> [EXERCISE BRIEF] Locate each line in the records that contains the word "Task" and copy those lines out.
.....
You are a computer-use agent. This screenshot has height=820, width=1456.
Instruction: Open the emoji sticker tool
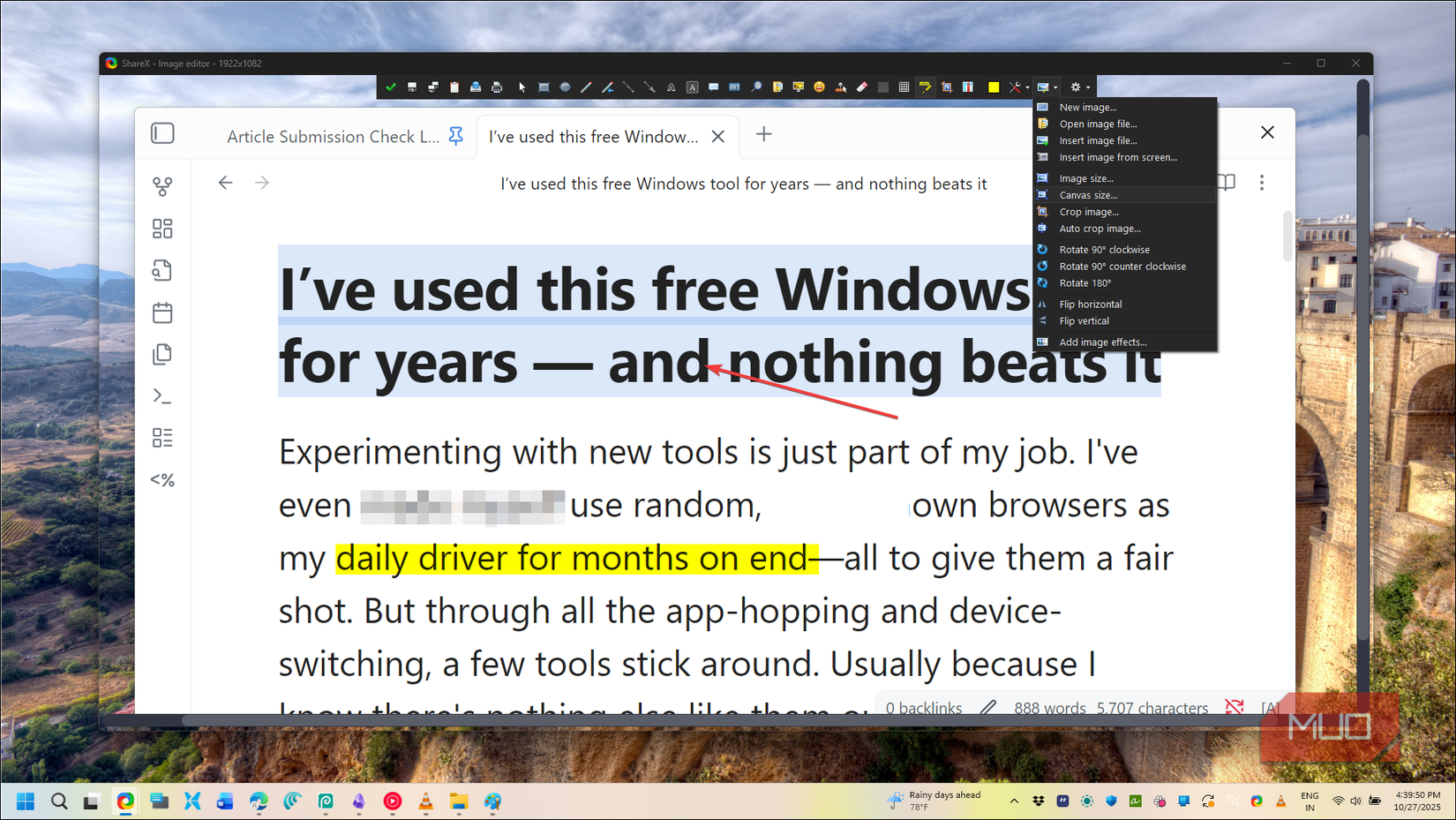click(x=818, y=87)
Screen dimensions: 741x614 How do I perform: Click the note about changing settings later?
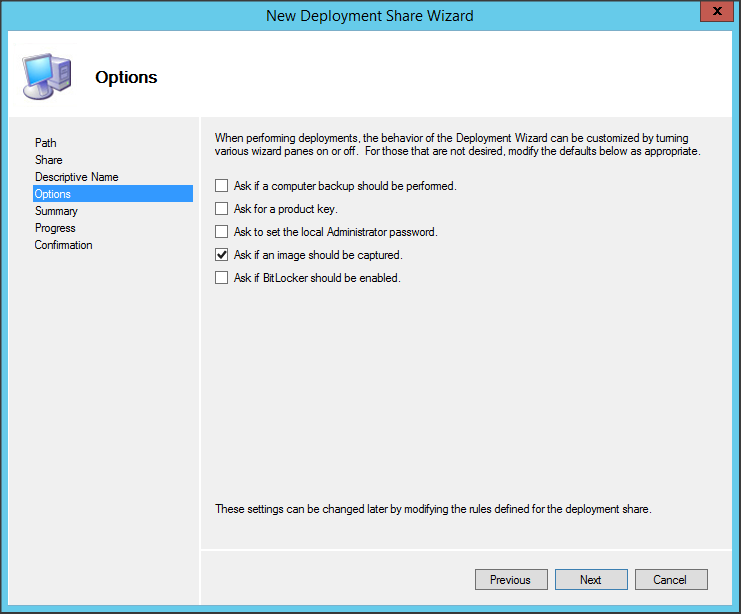(433, 509)
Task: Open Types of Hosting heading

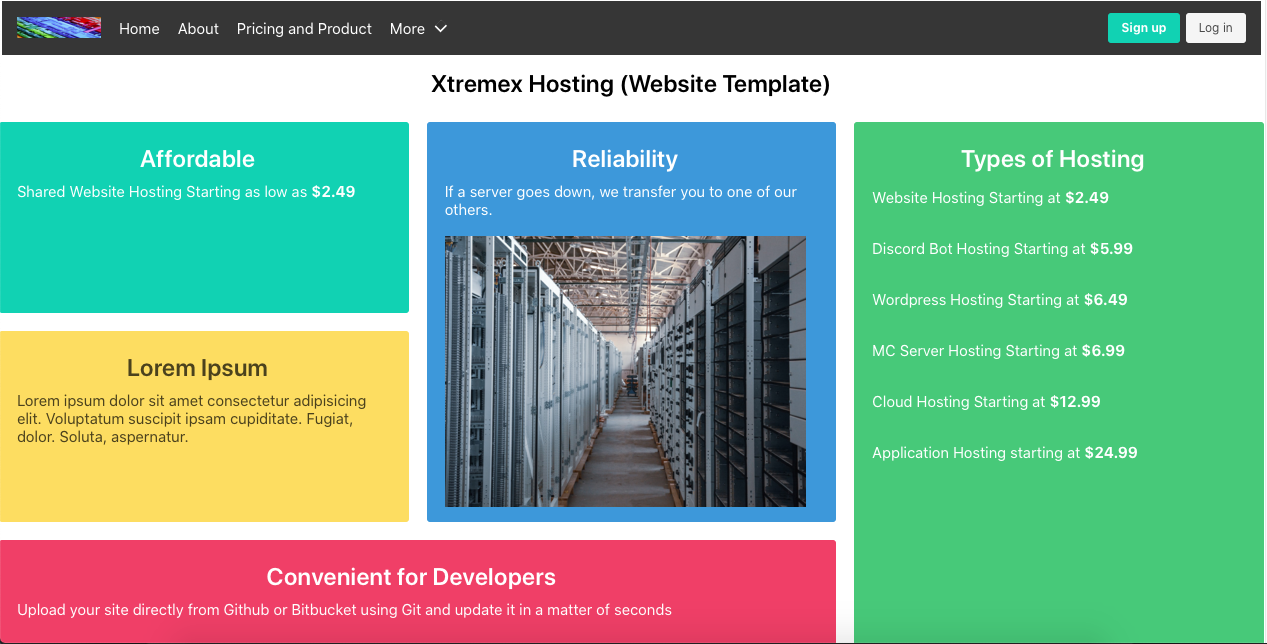Action: (1052, 159)
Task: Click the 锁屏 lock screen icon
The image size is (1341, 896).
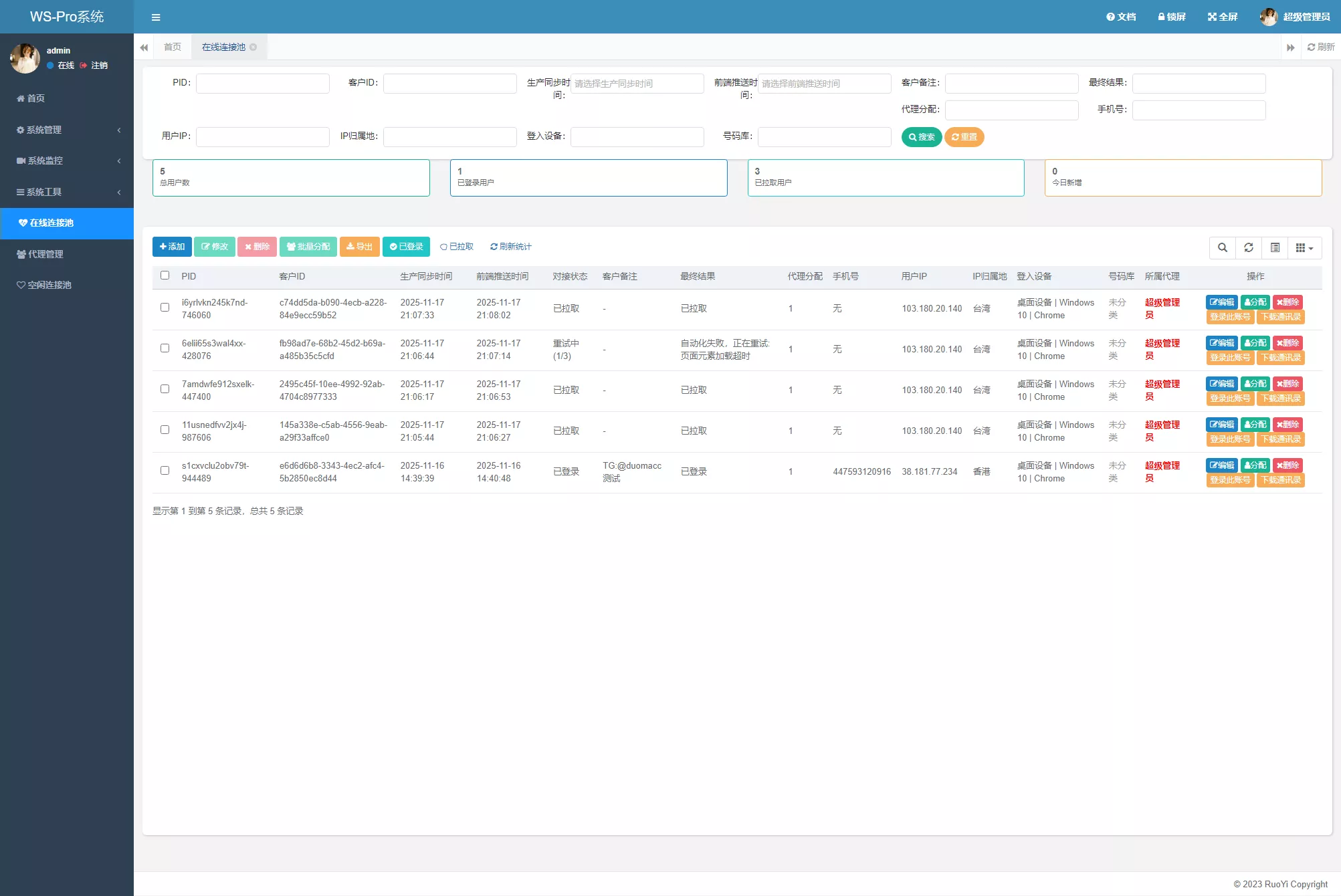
.....
> [RESULT OF THIS EXERCISE]
Task: Open Types of Hosting heading
Task: Click the 锁屏 lock screen icon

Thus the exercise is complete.